++++ Data to process

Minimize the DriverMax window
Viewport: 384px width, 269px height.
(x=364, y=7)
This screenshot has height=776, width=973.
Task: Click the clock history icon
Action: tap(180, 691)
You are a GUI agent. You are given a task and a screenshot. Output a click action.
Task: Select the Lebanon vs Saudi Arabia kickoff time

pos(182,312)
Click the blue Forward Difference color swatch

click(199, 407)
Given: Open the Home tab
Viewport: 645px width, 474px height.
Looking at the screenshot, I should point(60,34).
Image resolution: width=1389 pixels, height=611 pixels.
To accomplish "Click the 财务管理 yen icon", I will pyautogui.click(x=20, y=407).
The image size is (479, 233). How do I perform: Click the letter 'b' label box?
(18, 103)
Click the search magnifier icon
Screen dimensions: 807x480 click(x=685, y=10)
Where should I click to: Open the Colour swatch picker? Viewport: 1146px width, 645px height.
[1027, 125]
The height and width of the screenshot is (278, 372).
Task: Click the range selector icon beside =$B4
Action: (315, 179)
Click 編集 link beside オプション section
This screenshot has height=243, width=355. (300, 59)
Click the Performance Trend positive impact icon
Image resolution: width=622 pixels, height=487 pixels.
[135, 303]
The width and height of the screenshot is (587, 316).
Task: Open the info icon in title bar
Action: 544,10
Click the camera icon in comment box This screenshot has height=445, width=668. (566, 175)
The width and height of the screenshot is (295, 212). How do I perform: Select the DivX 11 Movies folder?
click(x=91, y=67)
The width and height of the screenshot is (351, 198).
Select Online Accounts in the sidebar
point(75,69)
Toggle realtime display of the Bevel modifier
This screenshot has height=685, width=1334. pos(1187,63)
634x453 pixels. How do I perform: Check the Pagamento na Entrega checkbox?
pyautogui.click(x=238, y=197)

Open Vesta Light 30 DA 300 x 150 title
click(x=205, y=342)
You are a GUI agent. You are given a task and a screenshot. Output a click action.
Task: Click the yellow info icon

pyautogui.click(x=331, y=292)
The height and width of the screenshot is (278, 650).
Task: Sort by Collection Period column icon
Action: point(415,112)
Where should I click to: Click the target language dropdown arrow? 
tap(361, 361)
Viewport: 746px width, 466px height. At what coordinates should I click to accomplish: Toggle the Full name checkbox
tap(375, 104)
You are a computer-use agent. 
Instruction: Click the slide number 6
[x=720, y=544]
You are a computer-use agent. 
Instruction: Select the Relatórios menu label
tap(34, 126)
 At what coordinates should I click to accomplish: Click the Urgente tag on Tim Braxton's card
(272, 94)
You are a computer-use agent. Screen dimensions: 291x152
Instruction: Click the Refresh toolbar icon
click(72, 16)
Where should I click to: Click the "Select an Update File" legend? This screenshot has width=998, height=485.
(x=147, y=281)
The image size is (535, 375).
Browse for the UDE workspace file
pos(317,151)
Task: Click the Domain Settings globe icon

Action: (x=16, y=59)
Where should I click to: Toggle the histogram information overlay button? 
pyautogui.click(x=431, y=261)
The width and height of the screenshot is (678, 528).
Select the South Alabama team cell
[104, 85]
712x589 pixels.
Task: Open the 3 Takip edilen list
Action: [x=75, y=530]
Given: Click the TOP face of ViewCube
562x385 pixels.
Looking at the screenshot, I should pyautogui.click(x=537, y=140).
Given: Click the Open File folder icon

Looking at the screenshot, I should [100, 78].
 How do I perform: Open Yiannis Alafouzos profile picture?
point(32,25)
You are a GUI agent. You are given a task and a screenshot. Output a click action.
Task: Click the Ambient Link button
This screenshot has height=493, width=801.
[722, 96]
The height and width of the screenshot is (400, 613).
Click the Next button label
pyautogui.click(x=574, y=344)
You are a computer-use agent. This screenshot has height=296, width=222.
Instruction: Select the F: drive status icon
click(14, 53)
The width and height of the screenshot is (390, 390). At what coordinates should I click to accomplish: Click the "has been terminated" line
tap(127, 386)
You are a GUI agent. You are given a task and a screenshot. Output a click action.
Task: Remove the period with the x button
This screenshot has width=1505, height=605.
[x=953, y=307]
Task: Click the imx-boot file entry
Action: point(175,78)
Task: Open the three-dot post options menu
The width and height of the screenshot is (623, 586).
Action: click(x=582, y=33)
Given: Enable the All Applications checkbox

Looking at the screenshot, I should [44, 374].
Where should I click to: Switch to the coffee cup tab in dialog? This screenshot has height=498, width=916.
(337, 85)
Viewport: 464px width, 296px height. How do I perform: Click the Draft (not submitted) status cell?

++++++++

Look above and repeat, character for character, the lines from the first one to the line with "Image resolution: width=1389", counting both.

Minimize the DriverMax window
Viewport: 384px width, 269px height.
(x=364, y=7)
This screenshot has height=776, width=973.
Task: Click the clock history icon
Action: tap(180, 691)
You are a GUI agent. You are given a task and a screenshot. Output a click action.
Task: Select the Lebanon vs Saudi Arabia kickoff time

pos(182,312)
Click the blue Forward Difference color swatch

click(199, 407)
Given: Open the Home tab
Viewport: 645px width, 474px height.
Looking at the screenshot, I should point(60,34).
Image resolution: width=1389 pixels, height=611 pixels.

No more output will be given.